◆ Exercise objective
Find every line in the records below that contains "computer", and copy it.

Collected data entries
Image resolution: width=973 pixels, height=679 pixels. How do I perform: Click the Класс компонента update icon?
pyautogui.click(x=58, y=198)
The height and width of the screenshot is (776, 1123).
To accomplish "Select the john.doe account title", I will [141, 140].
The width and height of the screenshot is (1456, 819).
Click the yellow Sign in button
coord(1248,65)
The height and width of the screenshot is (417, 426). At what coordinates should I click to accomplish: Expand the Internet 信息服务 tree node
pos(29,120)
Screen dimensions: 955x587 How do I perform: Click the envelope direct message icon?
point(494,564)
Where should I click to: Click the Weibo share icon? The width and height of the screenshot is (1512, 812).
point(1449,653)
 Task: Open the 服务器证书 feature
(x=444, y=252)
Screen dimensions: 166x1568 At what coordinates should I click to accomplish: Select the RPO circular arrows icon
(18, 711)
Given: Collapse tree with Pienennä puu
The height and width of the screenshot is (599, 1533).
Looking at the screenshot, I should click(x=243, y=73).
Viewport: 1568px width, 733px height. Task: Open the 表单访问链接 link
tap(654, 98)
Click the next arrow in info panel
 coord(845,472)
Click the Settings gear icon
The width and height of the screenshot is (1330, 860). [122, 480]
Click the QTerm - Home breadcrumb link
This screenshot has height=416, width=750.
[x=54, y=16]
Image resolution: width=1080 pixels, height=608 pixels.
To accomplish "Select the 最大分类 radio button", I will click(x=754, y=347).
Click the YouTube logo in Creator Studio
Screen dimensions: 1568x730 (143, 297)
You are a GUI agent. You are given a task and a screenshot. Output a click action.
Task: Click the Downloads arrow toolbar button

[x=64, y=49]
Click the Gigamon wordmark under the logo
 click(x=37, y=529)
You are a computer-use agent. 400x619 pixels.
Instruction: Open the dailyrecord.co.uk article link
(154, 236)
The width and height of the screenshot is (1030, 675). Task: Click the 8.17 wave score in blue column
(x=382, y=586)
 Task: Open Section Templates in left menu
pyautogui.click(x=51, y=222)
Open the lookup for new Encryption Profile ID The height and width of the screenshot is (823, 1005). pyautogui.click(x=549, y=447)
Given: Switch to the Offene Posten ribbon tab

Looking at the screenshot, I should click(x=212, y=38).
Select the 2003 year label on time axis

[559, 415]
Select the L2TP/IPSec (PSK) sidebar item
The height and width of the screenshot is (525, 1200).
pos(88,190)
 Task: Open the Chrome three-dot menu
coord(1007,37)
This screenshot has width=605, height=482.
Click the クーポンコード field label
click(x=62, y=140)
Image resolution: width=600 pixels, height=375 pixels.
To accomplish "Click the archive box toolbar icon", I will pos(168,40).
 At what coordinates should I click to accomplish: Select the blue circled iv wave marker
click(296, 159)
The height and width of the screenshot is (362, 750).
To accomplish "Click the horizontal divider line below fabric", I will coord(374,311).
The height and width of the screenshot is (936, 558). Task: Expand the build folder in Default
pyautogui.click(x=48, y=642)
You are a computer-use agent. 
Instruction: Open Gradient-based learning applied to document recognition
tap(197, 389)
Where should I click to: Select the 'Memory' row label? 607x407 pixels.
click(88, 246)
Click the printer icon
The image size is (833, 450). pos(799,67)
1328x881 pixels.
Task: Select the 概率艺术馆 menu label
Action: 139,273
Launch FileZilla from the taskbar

◆ Solution to this task
You are a computer-use agent. 400x619 pixels.
You are a computer-use agent. 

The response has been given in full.